Re: 2048 CPUs [was: Re: New filesystem for Linux]

From: Mikulas Patocka
Date: Fri Nov 10 2006 - 10:20:56 EST


Hi!

If some rogue threads (and it may not even be intetional) call the same
syscall stressing the one spinlock all the time, other syscalls needing
the same spinlock may stall.

Fortunately, they'll unstall with probability of 1... so no, I do not
think this is real problem.

You can't tell that CPUs behave exactly probabilistically --- it may
happen that one gets out of the wait loop always too late.

Well, I don't need them to be _exactly_ probabilistical.

Anyway, if you have 2048 CPUs... you can perhaps get some non-broken
ones.

No intel document guarantees you that if more CPUs simultaneously execute locked cmpxchg in a loop that a CPU will see compare success in a finite time. In fact, CPUs can't guarantee this at all, because they don't know that they're executing a spinlock --- for them its just an instruction stream like anything else.

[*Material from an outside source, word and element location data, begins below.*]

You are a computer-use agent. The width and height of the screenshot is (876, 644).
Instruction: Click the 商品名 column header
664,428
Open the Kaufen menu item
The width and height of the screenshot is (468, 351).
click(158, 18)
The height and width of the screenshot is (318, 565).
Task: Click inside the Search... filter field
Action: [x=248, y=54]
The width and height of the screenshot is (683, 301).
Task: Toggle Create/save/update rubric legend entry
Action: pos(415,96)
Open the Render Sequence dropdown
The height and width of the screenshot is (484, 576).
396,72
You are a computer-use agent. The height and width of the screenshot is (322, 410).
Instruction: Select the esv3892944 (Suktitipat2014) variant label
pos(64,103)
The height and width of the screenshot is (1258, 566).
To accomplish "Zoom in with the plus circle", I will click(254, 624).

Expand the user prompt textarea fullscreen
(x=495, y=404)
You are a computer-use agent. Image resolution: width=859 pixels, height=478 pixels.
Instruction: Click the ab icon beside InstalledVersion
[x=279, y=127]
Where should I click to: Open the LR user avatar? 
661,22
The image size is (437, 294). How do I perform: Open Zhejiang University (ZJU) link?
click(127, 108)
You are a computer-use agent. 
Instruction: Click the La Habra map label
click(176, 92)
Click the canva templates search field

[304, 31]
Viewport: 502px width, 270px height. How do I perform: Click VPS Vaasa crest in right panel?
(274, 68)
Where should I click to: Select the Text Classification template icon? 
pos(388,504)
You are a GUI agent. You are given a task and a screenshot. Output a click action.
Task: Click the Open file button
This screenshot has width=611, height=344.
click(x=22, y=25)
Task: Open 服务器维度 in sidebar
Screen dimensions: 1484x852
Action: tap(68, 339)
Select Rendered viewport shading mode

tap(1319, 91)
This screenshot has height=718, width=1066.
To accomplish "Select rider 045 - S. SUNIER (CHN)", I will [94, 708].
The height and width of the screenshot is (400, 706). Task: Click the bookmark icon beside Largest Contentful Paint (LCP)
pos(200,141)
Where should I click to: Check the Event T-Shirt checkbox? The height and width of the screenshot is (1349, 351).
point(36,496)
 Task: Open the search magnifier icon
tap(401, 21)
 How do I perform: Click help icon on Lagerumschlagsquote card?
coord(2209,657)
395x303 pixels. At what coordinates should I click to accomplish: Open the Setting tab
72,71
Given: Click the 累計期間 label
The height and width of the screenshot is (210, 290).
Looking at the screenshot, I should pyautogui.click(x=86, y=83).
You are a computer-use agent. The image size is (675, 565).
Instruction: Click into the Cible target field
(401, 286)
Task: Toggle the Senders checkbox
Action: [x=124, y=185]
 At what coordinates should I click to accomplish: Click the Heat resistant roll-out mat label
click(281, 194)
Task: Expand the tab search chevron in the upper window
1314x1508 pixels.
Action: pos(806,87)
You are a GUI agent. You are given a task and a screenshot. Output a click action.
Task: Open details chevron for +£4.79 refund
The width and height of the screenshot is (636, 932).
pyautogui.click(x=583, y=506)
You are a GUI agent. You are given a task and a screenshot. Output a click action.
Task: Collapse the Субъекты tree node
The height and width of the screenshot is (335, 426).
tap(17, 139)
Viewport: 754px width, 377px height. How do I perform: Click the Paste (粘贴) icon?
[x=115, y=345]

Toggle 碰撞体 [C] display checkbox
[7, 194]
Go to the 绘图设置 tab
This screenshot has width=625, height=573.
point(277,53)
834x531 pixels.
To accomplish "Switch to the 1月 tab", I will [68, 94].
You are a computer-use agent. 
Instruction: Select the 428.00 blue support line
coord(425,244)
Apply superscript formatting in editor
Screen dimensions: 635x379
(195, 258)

Intel only guarantees that cmpxchg (or any other instruction) completes in finite time, but it doesn't say anything about the result of it.

If someone takes semaphore in syscall (we do), same problem may
happen, right...? Without need for 2048 cpus. Maybe semaphores/mutexes
are fair (or mostly fair) these days, but rwlocks may not be or
something.

Scheduler increases priority of sleeping process, so starving process
should be waken up first. But if there are so many processes, that
process

I do not think this is how Linux scheduler works.
Pavel

<= 2.4 scheduler worked exactly like this. 2.6 has it more complicated, but does similar thing. But you are right that starvation on semaphore can happen, if the process has too high nice value, it will never be risen above other processes.